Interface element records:
⟨

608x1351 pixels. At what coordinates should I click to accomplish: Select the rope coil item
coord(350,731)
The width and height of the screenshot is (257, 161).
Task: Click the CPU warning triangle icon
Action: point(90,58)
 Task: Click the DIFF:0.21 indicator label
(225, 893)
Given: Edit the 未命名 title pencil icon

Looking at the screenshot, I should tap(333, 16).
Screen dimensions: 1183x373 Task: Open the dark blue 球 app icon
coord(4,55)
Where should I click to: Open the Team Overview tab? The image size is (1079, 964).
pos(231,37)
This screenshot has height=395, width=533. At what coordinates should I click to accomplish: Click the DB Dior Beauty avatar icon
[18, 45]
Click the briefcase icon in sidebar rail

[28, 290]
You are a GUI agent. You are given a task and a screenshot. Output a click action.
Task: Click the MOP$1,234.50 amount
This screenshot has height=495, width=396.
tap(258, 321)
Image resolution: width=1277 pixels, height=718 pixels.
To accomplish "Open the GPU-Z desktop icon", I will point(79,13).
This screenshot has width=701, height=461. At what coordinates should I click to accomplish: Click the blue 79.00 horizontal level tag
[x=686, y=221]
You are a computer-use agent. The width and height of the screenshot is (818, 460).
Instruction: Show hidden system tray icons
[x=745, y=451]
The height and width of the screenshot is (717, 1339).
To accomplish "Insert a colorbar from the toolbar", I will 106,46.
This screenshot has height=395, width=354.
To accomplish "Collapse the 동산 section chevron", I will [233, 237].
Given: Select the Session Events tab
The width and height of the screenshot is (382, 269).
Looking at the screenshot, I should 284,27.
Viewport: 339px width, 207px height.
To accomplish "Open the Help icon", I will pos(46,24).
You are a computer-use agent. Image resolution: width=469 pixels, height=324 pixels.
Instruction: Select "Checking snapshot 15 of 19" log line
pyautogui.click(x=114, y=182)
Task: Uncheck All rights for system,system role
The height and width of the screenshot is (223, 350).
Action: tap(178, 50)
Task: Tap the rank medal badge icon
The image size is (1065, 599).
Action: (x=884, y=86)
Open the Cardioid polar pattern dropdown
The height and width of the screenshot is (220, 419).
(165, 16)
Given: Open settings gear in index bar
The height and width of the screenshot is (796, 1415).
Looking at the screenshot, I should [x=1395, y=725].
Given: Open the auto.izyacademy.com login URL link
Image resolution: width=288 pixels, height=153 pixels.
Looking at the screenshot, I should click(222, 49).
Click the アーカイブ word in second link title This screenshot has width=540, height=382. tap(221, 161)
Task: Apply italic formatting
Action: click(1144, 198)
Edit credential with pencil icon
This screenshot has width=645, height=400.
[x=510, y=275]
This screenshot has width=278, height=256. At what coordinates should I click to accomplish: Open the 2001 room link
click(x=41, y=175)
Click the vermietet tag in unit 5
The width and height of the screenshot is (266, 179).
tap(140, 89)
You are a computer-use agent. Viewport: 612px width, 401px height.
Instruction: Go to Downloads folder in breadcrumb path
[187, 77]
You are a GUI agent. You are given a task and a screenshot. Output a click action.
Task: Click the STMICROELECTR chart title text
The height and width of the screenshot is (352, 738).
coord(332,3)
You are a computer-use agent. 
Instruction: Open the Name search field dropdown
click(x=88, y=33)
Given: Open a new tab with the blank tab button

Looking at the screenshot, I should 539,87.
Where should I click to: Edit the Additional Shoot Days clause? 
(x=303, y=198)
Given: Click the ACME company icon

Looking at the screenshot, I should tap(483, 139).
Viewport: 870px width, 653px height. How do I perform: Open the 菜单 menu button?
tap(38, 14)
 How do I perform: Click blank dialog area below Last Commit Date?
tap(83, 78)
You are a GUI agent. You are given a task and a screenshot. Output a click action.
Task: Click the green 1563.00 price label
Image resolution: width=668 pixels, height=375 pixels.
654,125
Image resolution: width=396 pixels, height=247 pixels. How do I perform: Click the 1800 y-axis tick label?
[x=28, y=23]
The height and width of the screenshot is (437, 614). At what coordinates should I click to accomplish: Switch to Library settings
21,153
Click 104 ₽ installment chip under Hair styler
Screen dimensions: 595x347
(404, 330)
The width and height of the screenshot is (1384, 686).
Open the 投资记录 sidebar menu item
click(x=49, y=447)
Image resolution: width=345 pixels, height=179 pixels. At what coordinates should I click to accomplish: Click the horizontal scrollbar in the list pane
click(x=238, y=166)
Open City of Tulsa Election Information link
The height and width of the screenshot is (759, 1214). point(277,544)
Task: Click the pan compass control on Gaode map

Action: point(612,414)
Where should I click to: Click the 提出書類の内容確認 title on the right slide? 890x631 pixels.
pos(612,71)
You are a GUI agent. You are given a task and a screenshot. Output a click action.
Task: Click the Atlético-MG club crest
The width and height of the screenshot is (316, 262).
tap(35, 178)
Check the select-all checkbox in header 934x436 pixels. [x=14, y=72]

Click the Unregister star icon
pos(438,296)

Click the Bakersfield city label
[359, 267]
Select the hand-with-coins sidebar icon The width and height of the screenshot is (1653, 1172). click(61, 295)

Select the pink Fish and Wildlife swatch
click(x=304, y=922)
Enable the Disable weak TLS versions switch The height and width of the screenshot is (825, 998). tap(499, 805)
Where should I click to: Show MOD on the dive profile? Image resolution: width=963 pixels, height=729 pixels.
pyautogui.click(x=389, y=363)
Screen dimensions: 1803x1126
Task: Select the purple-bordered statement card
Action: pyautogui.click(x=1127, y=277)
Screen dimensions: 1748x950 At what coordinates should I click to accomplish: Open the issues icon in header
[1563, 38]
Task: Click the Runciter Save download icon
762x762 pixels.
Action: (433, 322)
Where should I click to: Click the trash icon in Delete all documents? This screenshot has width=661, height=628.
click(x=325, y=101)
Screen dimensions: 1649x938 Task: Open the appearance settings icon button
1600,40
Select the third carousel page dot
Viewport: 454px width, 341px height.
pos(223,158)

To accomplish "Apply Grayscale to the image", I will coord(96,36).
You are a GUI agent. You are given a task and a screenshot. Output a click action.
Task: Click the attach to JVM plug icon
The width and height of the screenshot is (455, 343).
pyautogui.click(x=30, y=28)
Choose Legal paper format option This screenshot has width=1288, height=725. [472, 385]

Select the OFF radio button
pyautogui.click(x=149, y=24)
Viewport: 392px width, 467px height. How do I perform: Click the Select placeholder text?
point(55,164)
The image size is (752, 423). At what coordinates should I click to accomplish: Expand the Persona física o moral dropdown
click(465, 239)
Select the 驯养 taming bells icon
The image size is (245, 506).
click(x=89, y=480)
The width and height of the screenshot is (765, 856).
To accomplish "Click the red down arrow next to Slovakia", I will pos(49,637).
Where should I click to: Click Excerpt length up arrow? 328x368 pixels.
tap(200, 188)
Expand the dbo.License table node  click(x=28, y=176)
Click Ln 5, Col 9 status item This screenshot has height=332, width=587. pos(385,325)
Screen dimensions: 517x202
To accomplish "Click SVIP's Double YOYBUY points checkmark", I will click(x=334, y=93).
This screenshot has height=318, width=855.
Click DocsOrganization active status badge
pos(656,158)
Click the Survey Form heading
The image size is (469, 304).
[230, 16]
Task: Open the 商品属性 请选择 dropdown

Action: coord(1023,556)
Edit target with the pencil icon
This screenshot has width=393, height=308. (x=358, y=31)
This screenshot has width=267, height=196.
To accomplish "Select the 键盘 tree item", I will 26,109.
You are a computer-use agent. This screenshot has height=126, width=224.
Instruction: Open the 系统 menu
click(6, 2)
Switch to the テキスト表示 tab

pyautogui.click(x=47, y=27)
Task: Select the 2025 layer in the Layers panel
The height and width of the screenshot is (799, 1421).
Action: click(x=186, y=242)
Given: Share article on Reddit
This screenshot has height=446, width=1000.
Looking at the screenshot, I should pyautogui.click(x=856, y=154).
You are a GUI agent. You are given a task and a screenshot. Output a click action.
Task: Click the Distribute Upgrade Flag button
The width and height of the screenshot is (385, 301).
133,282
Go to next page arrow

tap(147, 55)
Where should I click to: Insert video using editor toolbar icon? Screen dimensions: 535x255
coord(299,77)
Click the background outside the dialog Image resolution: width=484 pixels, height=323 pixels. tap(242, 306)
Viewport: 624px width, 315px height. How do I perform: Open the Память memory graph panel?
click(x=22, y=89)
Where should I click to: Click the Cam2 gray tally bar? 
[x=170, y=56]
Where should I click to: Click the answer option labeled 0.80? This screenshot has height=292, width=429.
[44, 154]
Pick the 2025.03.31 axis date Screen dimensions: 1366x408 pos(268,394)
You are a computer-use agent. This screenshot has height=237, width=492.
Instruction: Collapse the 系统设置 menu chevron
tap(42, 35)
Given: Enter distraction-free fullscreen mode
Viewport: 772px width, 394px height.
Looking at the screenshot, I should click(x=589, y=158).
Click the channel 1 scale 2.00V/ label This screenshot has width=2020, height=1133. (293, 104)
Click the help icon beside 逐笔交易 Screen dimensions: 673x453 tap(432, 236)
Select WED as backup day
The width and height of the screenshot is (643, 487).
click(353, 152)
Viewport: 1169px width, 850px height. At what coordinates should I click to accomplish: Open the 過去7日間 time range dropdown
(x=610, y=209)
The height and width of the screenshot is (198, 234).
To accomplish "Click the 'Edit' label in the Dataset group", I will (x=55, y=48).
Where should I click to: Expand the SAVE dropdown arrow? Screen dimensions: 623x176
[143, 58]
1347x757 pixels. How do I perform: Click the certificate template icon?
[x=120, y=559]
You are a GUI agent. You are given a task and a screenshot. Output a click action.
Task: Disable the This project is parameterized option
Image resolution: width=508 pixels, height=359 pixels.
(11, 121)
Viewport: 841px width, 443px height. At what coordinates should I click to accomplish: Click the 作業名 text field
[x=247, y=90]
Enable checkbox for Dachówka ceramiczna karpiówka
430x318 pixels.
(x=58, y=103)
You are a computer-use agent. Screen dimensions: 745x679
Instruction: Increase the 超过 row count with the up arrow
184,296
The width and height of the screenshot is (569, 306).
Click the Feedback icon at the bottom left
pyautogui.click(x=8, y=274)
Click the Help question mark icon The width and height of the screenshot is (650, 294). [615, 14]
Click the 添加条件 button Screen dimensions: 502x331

⟩

Brief: Lay out the lines of the entries from the one containing "Viewport: 870px width, 653px" through the one containing "tap(83, 78)", both included, as a Markdown table with the columns Row and Line, skipping any blank lines.

Response for this exercise:
| Row | Line |
|---|---|
| 1 | Viewport: 870px width, 653px height. How do I perform: Open the 菜单 menu button? |
| 2 | tap(38, 14) |
| 3 |  How do I perform: Click blank dialog area below Last Commit Date? |
| 4 | tap(83, 78) |